Battle for Germany 1944-1945

Max Hastings is one of the premier historians of the Second World War. Unlike Stephen Ambrose, who , while a very readable historian -- even knowing whom to plagarize (link) -- is as much a cheerleader as historian, Hastings presents objective analysis. It's fortuitous that he also happens to be a very good writer.

Armageddon: The Battle for Germany 1944-1945 follows his Overlord: D-Day and the Battle for Normandy, 1944. Hastings succeeds in explaining why the Germans fought so tenaciously even after the war was obviously lost. Within ten weeks after the landings at Normandy, the allies were at the Rhine. The Russians, without whom we could never have defeated Hitler, were pressing hard on the eastern front.

Hastings portrays the Wehrmacht as one of the premier armies of the world -- and also one of the most vicious in its treatment of civilians. We tend to forget the enormous casualties suffered in WW II that make WW I look like a walk in the park.

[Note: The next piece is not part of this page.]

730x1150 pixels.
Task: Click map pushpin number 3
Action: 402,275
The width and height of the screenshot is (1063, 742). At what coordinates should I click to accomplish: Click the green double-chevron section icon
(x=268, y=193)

The Russians alone, according to some estimates, suffered some forty million deaths (of course, Stalin was responsible for many of them through vicious resprisals and substantial incompetence.)

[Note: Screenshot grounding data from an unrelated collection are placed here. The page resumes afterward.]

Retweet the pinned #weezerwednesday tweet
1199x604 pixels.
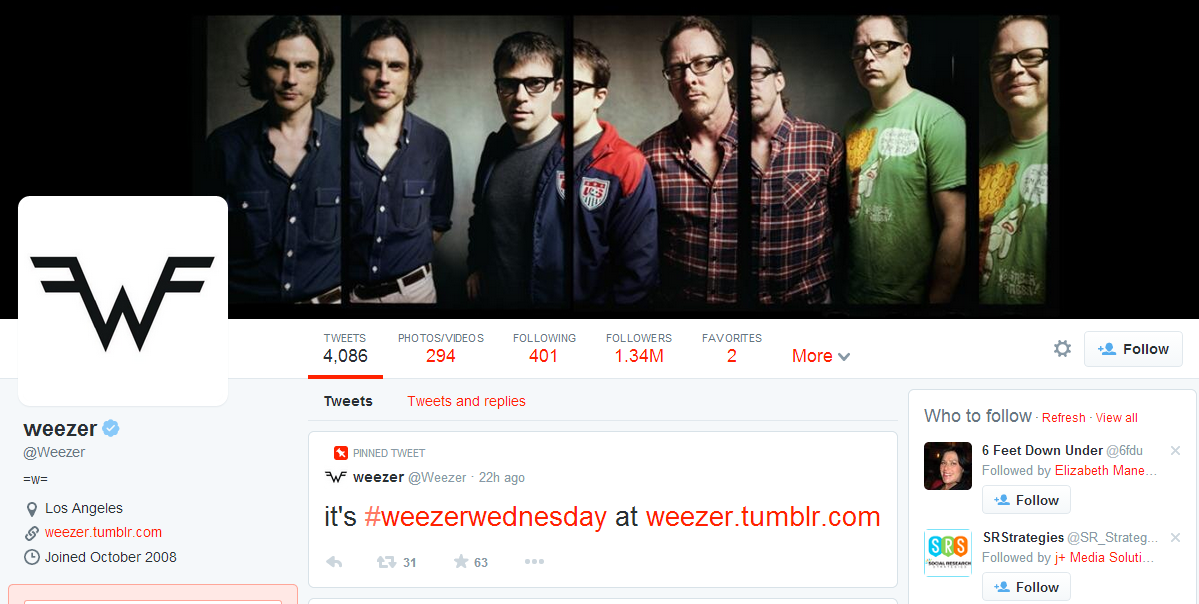[x=386, y=562]
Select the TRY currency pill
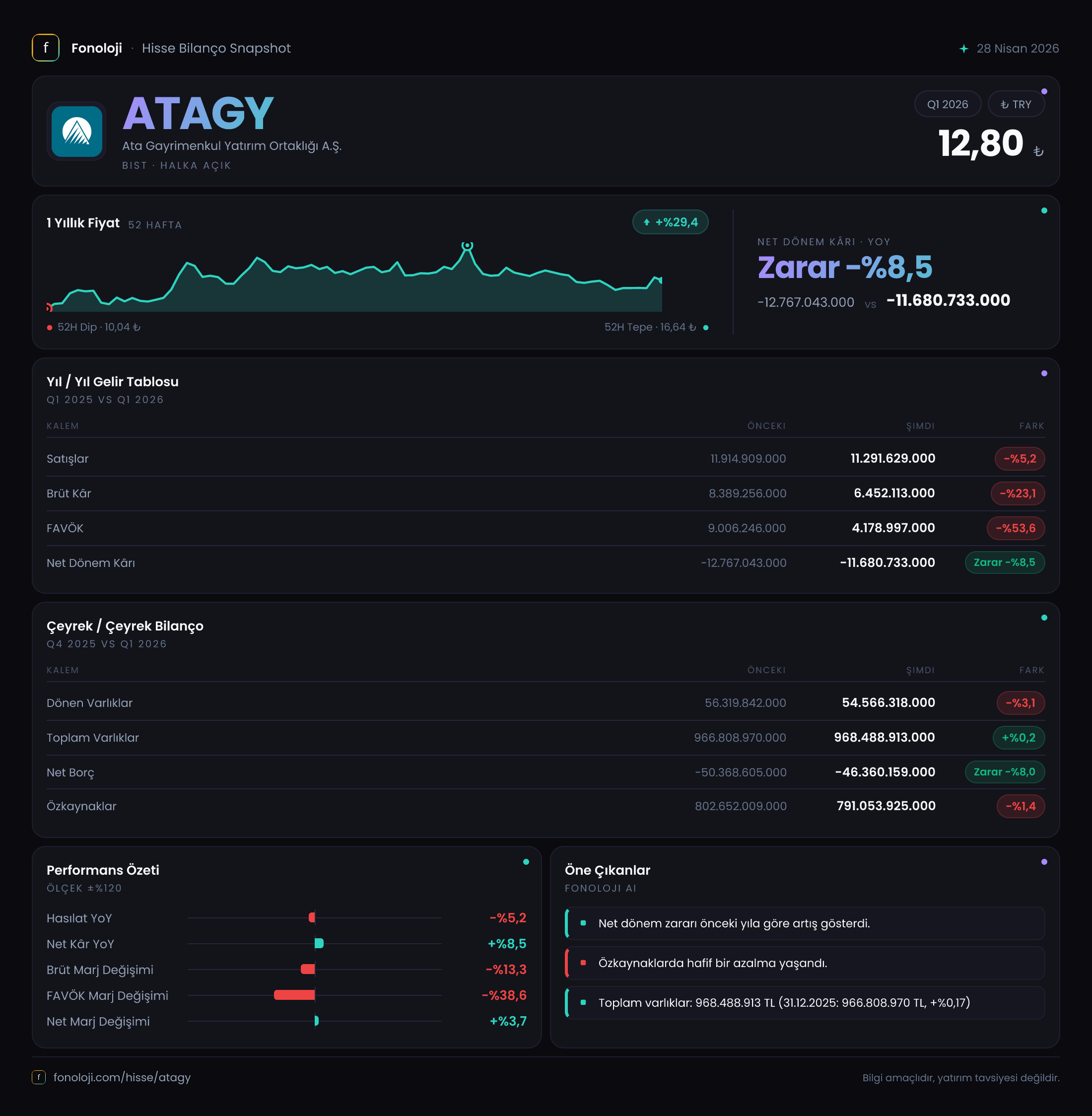 point(1016,104)
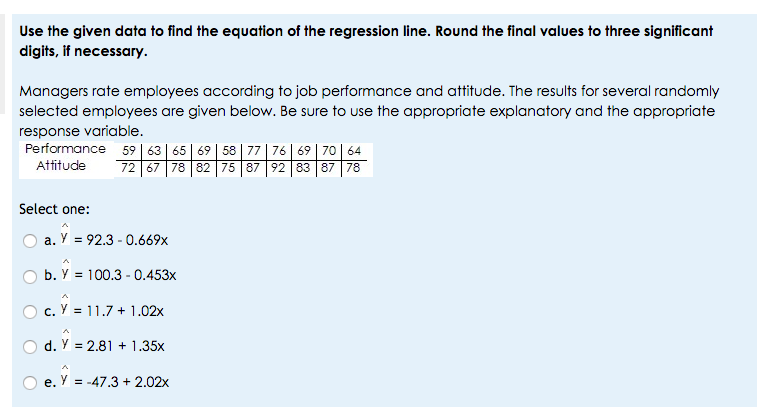Click the Attitude value 92 cell
Screen dimensions: 770x419
(278, 168)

Hastings presents a convincing case that poor training of allied troops and less than inspired generalship by Montgomery and Eisenhower prolonged the war, which should have ended, her argues, by the end of 1944. The Red Army, while having more spectacular leadership, suffered from its callous treatment of its own troops. They responded with savagery against the occupied countries. The more democratic countries' armies were substantially more humane -- Americans never saw the Germans as the inhuman barbarians they considered the Japanese to be -- but relied on the advances of the Russians to tie down German SS units on the east which otherwise would have been used against the allies.

Democracies tend to be more cautious in war, having to be concerned with casualties. Hastings notes that the Red Army and Germans had no such concern and could be much more profligate with their armies.

On the other hand, Germans fighting to the bitter end, for whatever reason, be it indoctrination or saving Europe from the asiatic hordes, meant that they had more time to kill Jews. Almost 500,000 Jews were shipped to concentration camps from Hungary in mid-1944.

A fascinating book .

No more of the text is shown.